----- DATA RECORDS

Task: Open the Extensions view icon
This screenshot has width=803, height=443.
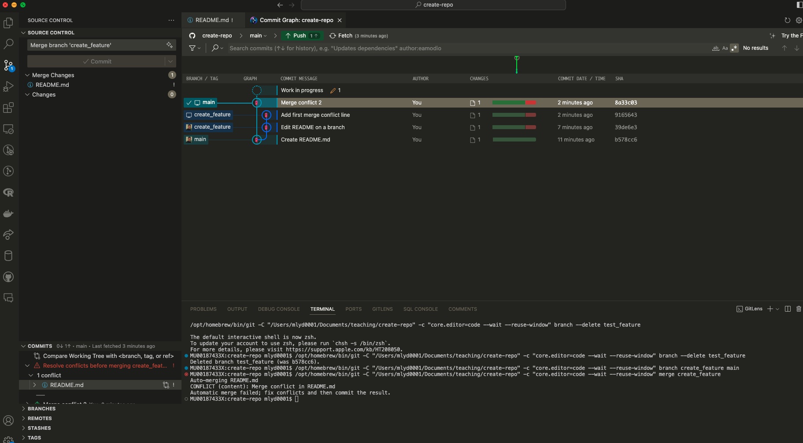Action: click(8, 108)
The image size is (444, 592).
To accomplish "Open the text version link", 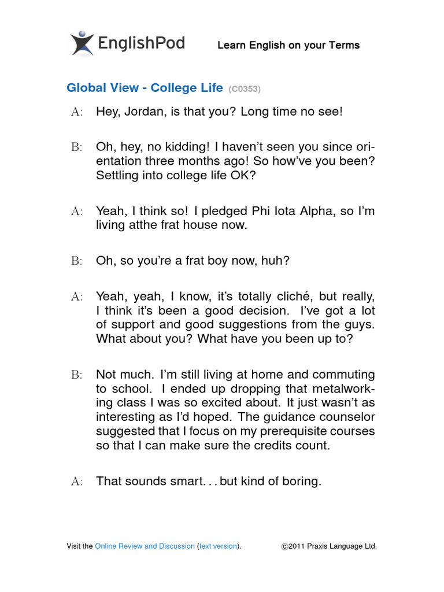I will click(x=218, y=546).
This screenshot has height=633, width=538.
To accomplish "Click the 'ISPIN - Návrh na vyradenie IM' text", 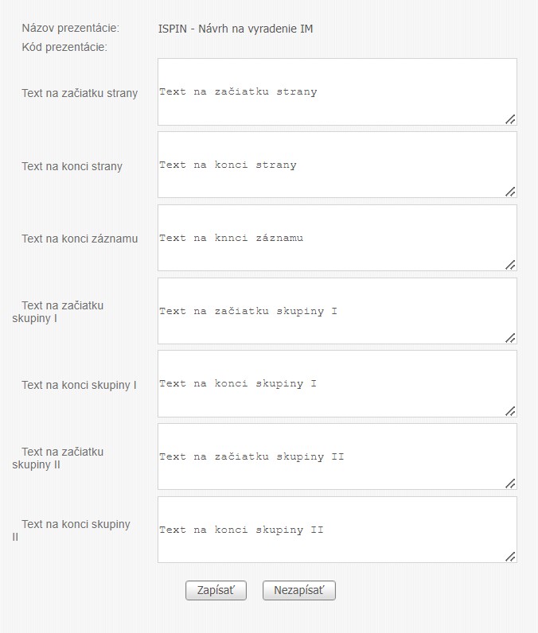I will point(236,29).
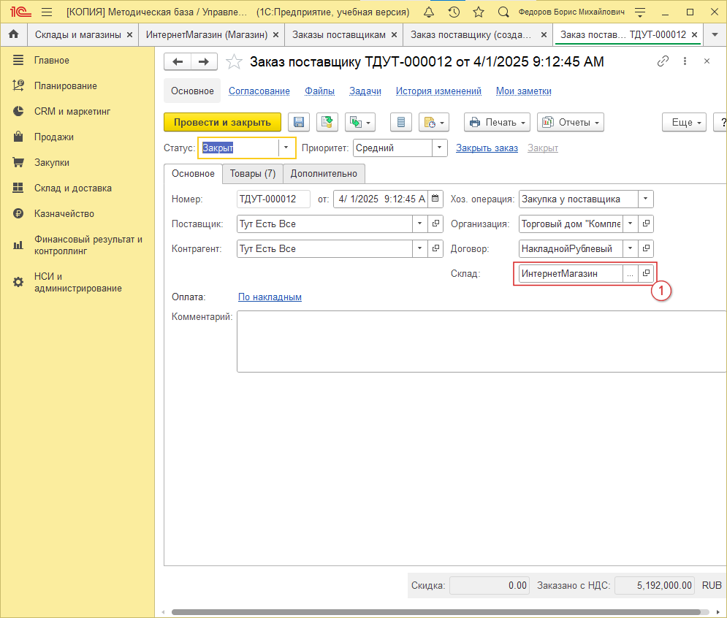Open the notifications bell icon
Image resolution: width=727 pixels, height=618 pixels.
point(430,12)
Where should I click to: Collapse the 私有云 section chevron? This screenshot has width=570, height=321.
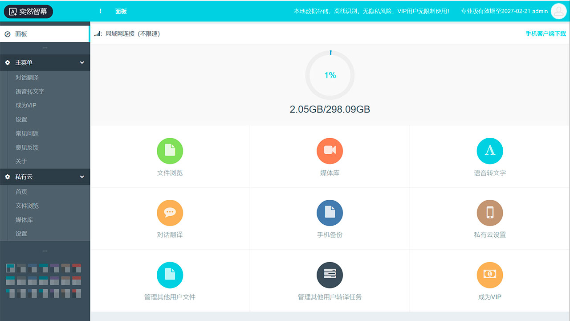82,177
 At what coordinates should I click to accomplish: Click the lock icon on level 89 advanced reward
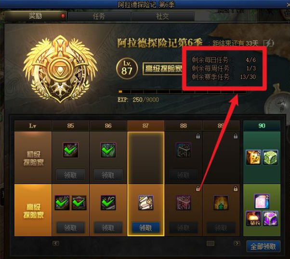coord(236,188)
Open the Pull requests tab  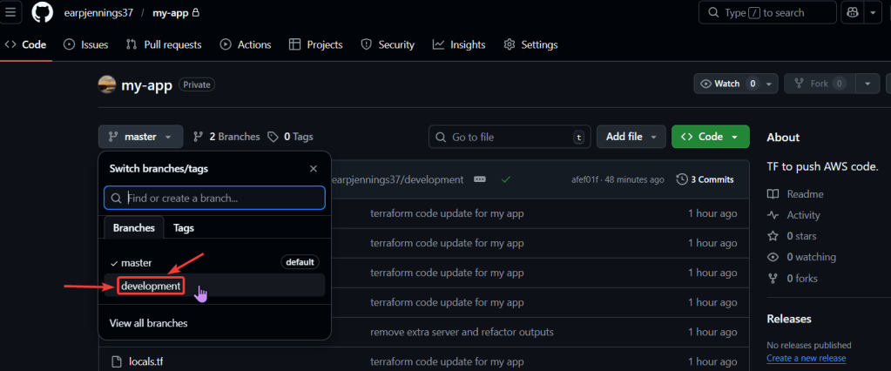click(x=164, y=44)
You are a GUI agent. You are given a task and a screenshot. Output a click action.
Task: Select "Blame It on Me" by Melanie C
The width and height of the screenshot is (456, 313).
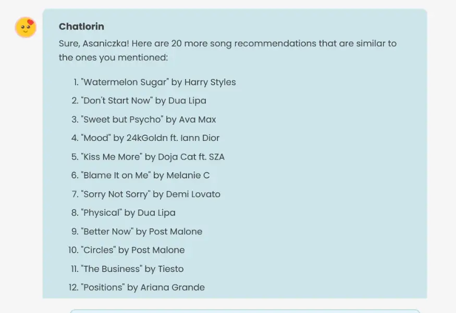pyautogui.click(x=145, y=175)
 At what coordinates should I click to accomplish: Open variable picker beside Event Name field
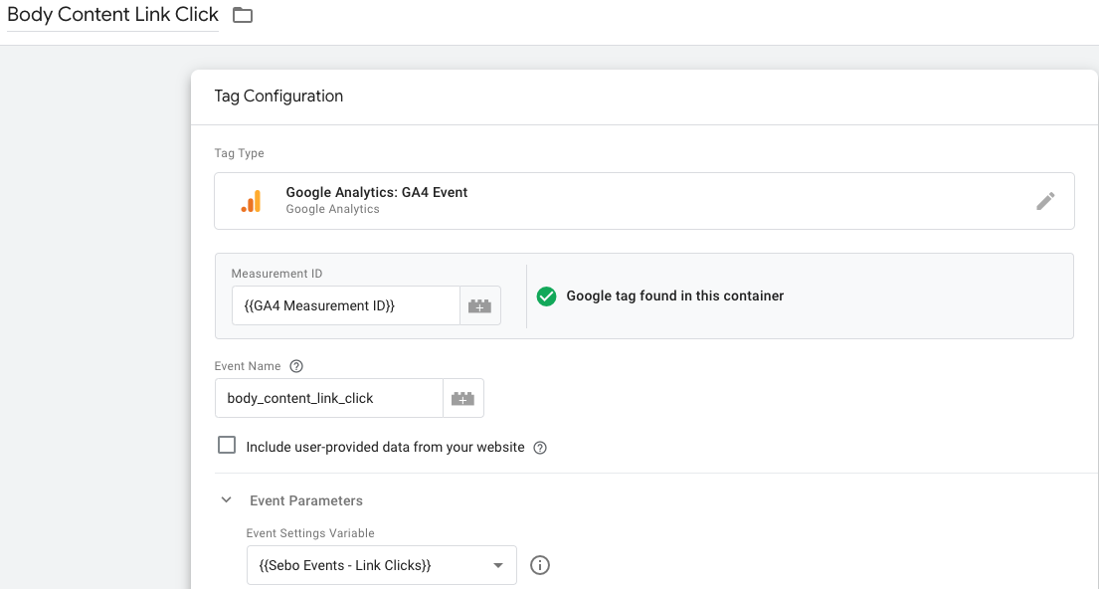[x=463, y=398]
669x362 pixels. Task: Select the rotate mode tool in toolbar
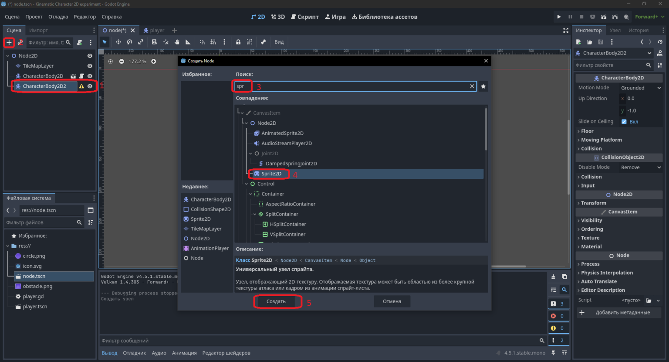[x=129, y=42]
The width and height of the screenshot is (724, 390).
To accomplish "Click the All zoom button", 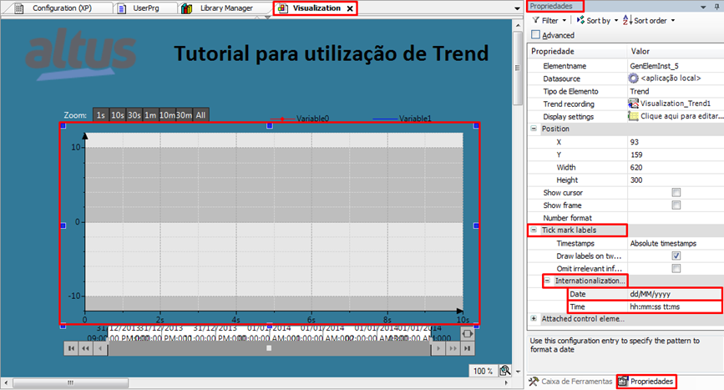I will click(x=200, y=115).
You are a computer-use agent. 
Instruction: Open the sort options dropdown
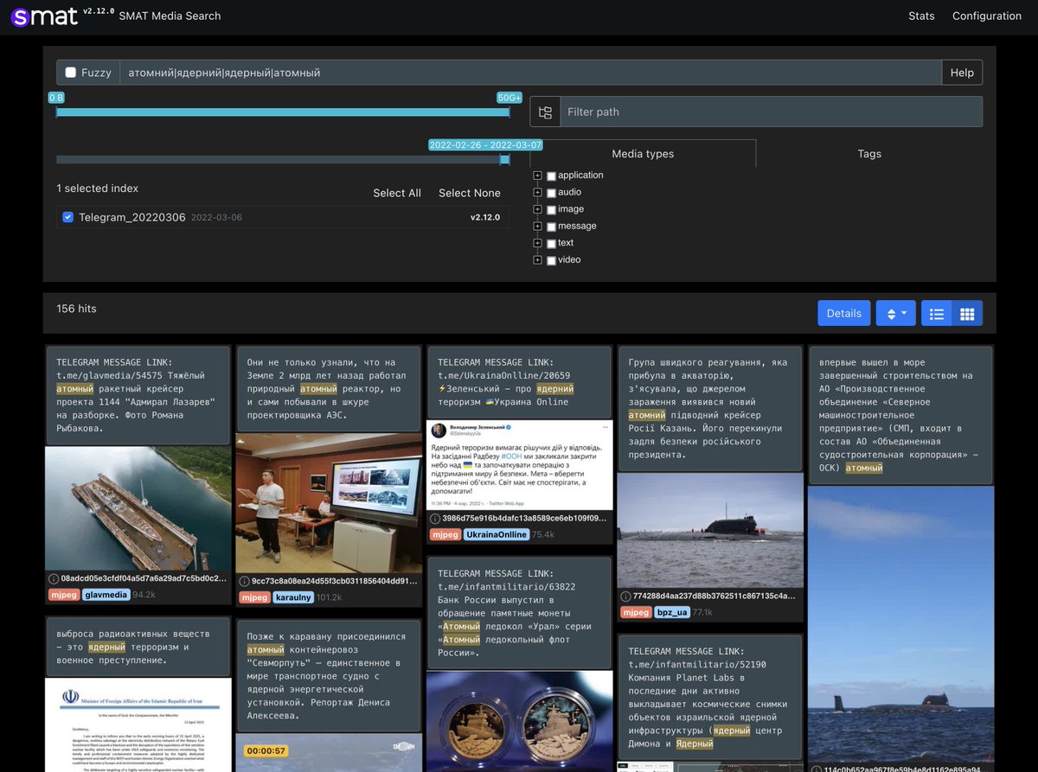pos(895,313)
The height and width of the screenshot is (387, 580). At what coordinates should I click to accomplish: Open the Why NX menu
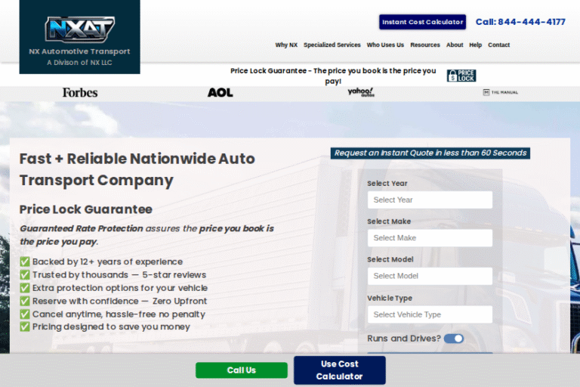pyautogui.click(x=286, y=45)
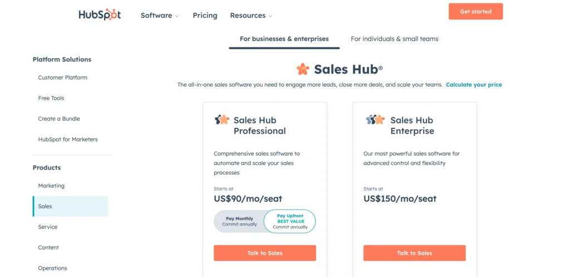Viewport: 570px width, 277px height.
Task: Click the orange Sales Hub heading icon
Action: (x=303, y=69)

----------

The answer consists of the lines above that include the word "agent", each copied exactly.

FINISHED TASK:
You are a GUI agent. You are given a task and a screenshot. Output a click action.
You are a computer-use agent. 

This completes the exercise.